Trotz der Kulturpolitik

Reinhard Wengierek

Wir haben es immer gewusst: Hauptstadt-Theater, das gibt es! Die Kritiker-Jury des Fachblatts «Theater heute» bestätigt uns das jetzt aufs Schönste: Volksbühnen-Chef Frank Castorf wird für seine Dostojewski-Adaption «Erniedrigte und Beleidigte» zum Regisseur des Jahres», dessen Szenarist Bert Neumann zum Bühnenbildner und Autor René Pollesch zum Dramatiker des Jahres ernannt (für seine «Prater-Trilogie» an der Volksbühne). Auf den dritten Platz im Rennen um den Titel Theater des Jahres kommt das Deutsche Theater (DT). Ein Riesen-Kompliment für den erst eine Saison amtierenden Intendanten Bernd Wilms, dem einst nur Scheitern prophezeit wurde. Die Berlinerin Dagmar Manzel wird erhoben zur Schauspielerin des Jahres.

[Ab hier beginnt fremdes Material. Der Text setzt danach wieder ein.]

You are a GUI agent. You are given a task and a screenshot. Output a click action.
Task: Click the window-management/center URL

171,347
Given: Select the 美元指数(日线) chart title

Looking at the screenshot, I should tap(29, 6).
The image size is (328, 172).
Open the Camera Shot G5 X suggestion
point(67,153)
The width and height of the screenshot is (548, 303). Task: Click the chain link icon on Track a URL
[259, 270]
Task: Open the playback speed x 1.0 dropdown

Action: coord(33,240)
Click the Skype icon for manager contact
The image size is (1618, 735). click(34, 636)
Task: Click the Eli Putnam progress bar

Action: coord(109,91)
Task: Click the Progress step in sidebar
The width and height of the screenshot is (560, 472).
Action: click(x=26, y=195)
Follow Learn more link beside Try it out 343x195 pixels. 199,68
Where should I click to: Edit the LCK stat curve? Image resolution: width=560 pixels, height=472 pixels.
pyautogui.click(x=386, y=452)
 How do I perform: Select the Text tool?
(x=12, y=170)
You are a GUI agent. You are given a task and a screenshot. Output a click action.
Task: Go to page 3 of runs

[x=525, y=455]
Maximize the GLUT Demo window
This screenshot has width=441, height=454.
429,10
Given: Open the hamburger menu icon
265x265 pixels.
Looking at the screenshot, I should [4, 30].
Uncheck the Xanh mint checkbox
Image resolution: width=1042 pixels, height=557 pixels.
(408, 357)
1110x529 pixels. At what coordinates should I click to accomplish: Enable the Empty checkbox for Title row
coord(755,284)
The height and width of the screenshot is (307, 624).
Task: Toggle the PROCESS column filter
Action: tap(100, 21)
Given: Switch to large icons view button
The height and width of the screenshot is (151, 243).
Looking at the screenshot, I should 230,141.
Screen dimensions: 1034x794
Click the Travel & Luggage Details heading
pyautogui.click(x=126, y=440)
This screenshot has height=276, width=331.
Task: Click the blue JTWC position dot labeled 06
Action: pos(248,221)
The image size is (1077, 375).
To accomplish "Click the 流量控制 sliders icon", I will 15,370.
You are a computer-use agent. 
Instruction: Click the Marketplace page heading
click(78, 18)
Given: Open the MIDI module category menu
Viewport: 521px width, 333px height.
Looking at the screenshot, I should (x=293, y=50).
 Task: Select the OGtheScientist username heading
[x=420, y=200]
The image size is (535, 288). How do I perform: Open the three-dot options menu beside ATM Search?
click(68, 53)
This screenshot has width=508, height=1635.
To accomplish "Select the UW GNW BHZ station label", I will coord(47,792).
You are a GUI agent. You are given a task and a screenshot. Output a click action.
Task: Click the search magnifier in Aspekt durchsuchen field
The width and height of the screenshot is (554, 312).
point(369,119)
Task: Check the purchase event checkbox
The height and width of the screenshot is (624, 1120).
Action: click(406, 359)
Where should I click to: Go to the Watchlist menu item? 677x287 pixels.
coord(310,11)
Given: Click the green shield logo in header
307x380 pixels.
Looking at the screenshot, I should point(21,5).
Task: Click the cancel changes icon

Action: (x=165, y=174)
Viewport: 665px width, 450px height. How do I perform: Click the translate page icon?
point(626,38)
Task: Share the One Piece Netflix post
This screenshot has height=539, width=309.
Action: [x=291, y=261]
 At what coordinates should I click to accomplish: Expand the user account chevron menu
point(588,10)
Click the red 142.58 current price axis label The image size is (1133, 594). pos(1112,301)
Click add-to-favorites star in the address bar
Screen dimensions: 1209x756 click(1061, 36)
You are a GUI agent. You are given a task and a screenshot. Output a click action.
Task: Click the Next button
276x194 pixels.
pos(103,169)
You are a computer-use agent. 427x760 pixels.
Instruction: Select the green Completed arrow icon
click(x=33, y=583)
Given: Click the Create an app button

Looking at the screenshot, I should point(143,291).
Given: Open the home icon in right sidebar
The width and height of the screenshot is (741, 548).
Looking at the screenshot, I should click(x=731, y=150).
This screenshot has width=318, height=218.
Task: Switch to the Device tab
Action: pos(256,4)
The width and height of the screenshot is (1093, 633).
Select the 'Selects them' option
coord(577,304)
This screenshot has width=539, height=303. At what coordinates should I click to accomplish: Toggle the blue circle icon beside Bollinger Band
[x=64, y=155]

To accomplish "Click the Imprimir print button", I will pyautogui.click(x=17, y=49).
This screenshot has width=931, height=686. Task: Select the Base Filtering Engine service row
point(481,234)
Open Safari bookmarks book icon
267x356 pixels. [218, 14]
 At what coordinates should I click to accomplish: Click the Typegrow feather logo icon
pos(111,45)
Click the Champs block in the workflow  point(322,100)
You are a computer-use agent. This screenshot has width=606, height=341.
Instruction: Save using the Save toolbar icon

Als Ärgernis der Saison hingegen geißelt man die «kopf- und konturlose» deutsche Kulturpolitik. Da denken wir prompt an die Querelen um den Volkbühnen-Etat und Castorfs Vertragsverlängerung. Auch sollten die Altschulden des DT nicht mehr die Neu-Intendanz belasten. Und wie lange soll noch gelten: Berliner Spitzen-Theater haben wir nicht wegen, sondern trotz hiesiger Kulturpolitik.